Helicone is an LLM observability and gateway platform that offers caching alongside logging and analytics. Its cache can be enabled per request with simple headers, and because Helicone already logs every call, you get visibility into cache hit rates and savings out of the box.

What it is: LLM observability proxy with caching. Strengths: one-line header to enable, hit-rate analytics, broad provider support. Best for: teams that want caching tied to observability. Pricing/availability: open-source; managed cloud with free and paid tiers.

5. LiteLLM

LiteLLM is a popular open-source LLM proxy and SDK that unifies access to 100-plus providers behind the OpenAI API format, and it includes caching support backed by Redis, in-memory, or other stores, including semantic caching modes. It is a common foundation layer that teams extend with caching, routing, and budgets.

What it is: open-source LLM proxy/SDK with pluggable caching.
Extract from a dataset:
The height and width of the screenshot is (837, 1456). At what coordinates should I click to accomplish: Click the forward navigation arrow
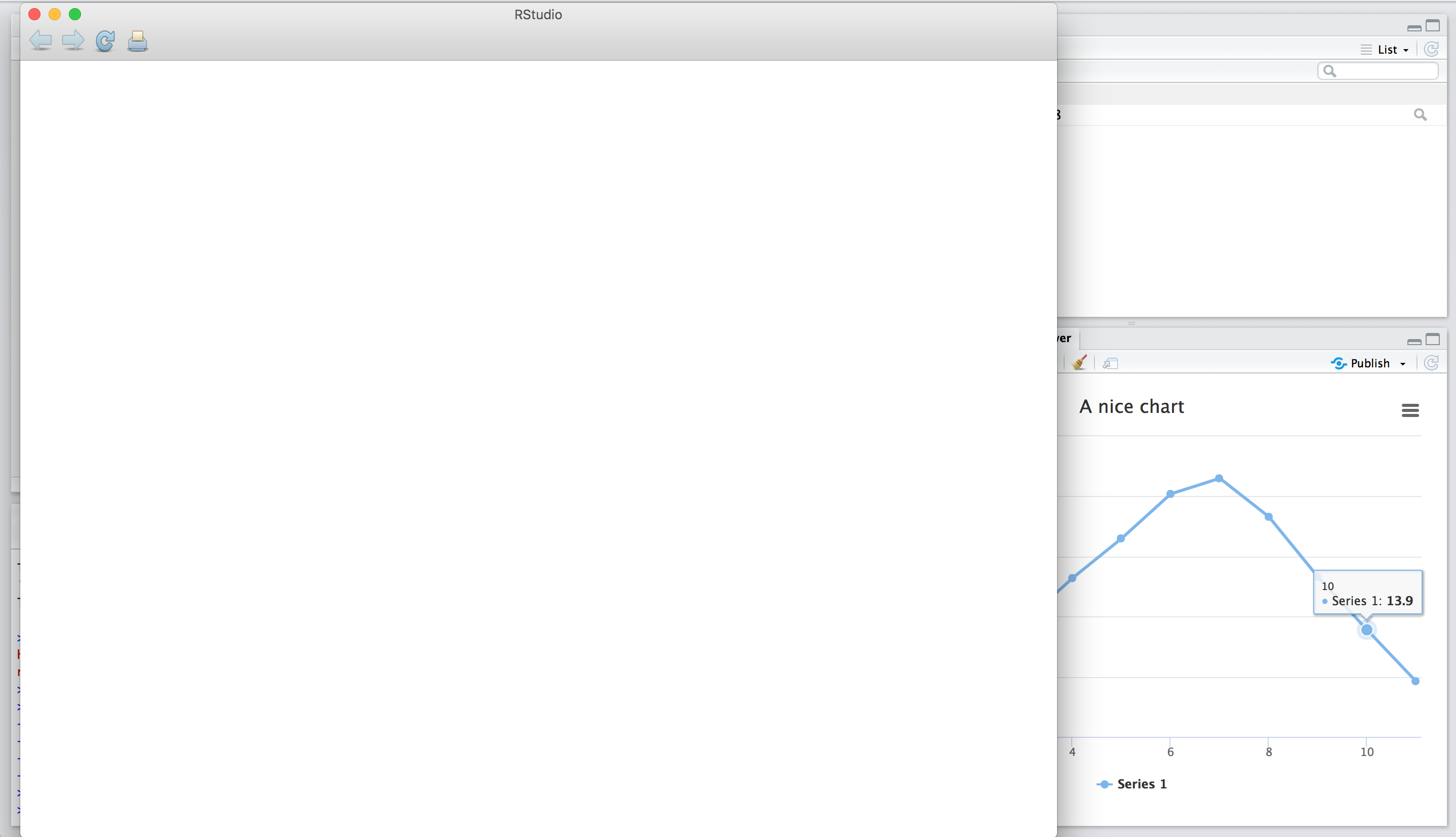click(x=73, y=40)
Strengths: huge provider coverage, configurable cache backends, self-hostable. Best for: teams standardizing on a unified proxy who want caching included. Pricing/availability: free and open-source; paid enterprise tier.

6. Milvus / Zilliz Cloud

Milvus is a high-performance open-source vector database (offered managed as Zilliz Cloud) that serves as the storage and search engine underneath many semantic caches, including GPTCache. When your cache must hold millions of entries with fast approximate-nearest-neighbor search, a dedicated vector database like Milvus provides the scale and index tuning a general cache cannot.

What it is: vector database used as the cache's similarity-search backend. Strengths: scales to billions of vectors, tunable ANN indexes, managed option. Best for: very large caches needing serious vector search. Pricing/availability: open-source; Zilliz Cloud is paid managed.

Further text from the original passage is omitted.